Infine, la maggior parte delle ragazze che usano Instagram (58%) e Snapchat (57%) e quasi la metà delle ragazze che usano TikTok (46%) riferiscono di essere state contattate da uno sconosciuto su queste piattaforme in modi che le hanno messe a disagio.
Rispetto alle caratteristiche delle piattaforme, la condivisione della posizione e gli account pubblici hanno un impatto negativo su quasi la metà delle ragazze, mentre i video consigliati e i messaggi privati hanno un impatto prevalentemente positivo su di loro. La concentrazione eccessiva sulle metriche (visualizzazioni, follower, condivisioni e "Mi piace") tende ad essere riferita maggiormente dalle ragazze che riportano sintomi depressivi o minore integrazione sociale nella vita offline.
Il rapporto non si è limitato a registrare le percezioni delle ragazze ma anche i cambiamenti che apporterebbero alle piattaforme: la priorità è stata data alle funzioni che garantiscono la visualizzazione di contenuti più appropriati e positivi, oltre a proteggere la loro riservatezza e sicurezza.
In particolare, per le ragazze che hanno partecipato all’indagine:
- I contenuti devono essere appropriati alle età e devono poter essere condivisi in gruppi in base alle età in cui gli adulti hanno limitazioni di accesso.
- I filtri e il blocco di follower e contenuti indesiderati devono essere semplificati e, per diverse ragazze, vanno considerati l’aggiunta di un controllo parentale, il miglioramento delle impostazioni di riservatezza e l’applicazione dei divieti di utenti problematici.
Come riportato nel rapporto, “questi passaggi cruciali potrebbero ridurre al minimo gli impatti dannosi sulla salute mentale delle adolescenti e massimizzare i benefici dei social media” specialmente per chi si trova in situazioni di vulnerabilità.
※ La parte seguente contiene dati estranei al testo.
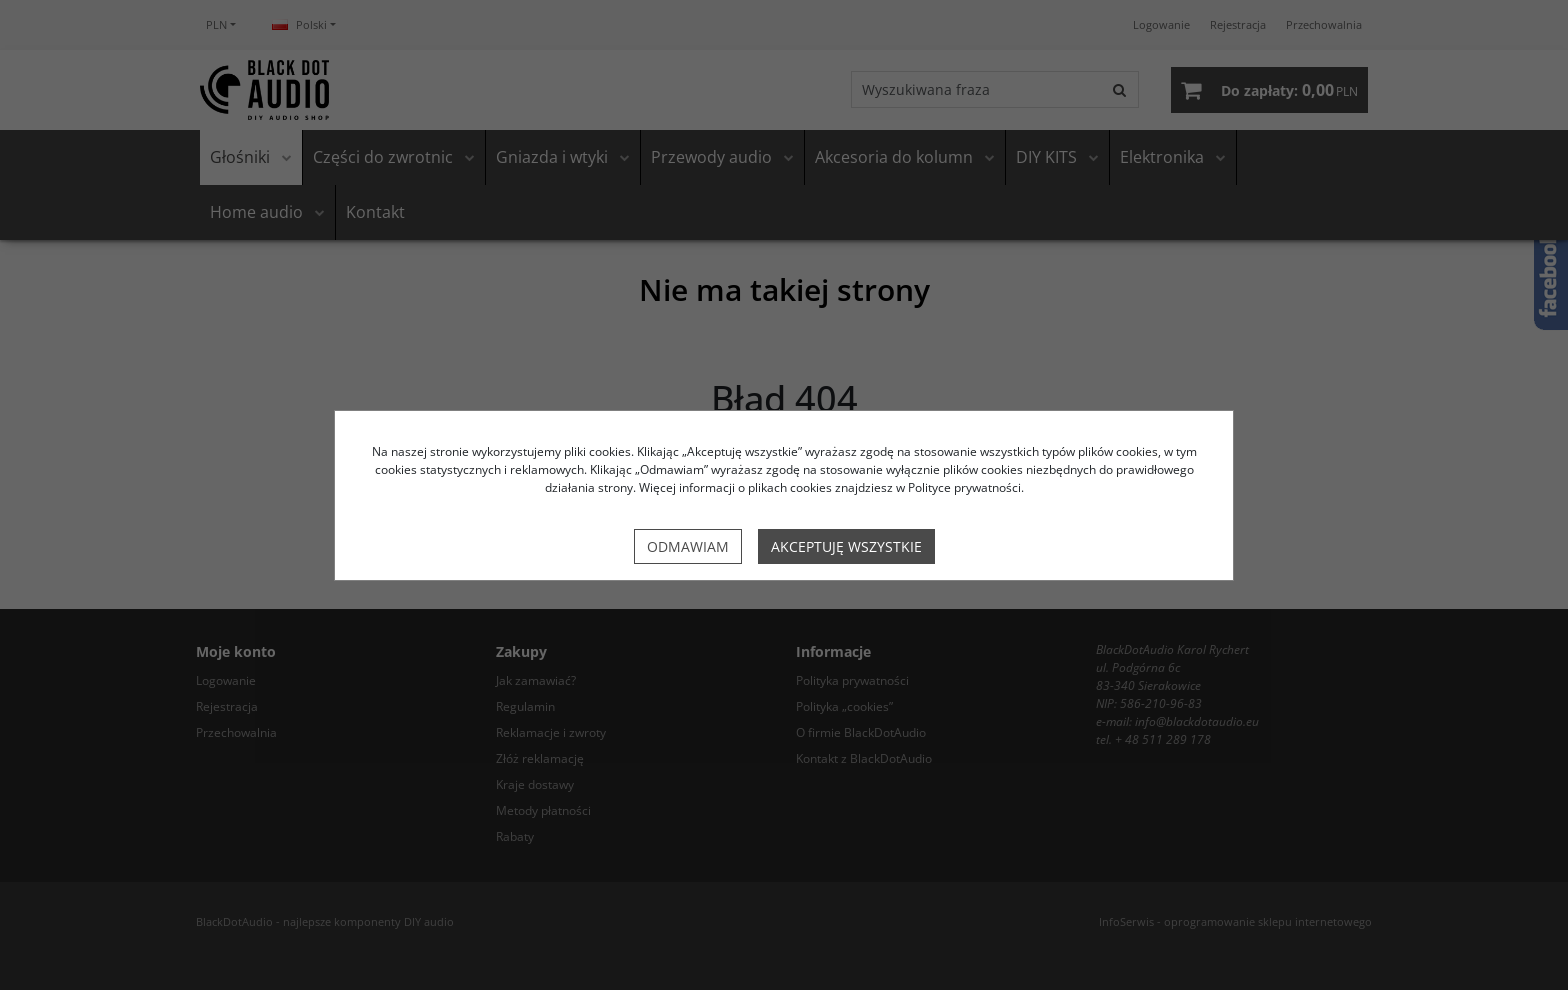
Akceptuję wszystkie (846, 546)
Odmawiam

La centralità di bambini e adolescenti nella progettazione delle piattaforme “può consentire loro di continuare a utilizzare i social media per tutti i loro vantaggi e le importanti esigenze di sviluppo sociale”.
Occorre, quindi, superare le semplificazioni di divieti controproducenti e analizzare in modo critico i cambiamenti che possono essere attuati nelle piattaforme per promuoverne gli effetti positivi di condivisione e connessione.
Colmare il divario digitale di genere, il rapporto UNICEF
A fine aprile l’UNICEF ha pubblicato un rapporto che documenta l’ampia disparità di accesso a internet per le donne e le ragazze che vivono nei paesi a basso reddito annuo pro capite. Il rapporto ricostruisce un quadro sistematico e preoccupante dei divari di genere nell'uso dei dispositivi e nelle competenze digitali, dal momento che un’ampia parte della popolazione mondiale rischia di essere esclusa dall’accesso ai servizi fondamentali e all’occupazione che sono sempre più basati sulle tecnologie digitali.
Sono tre i punti chiave elencati nel documento.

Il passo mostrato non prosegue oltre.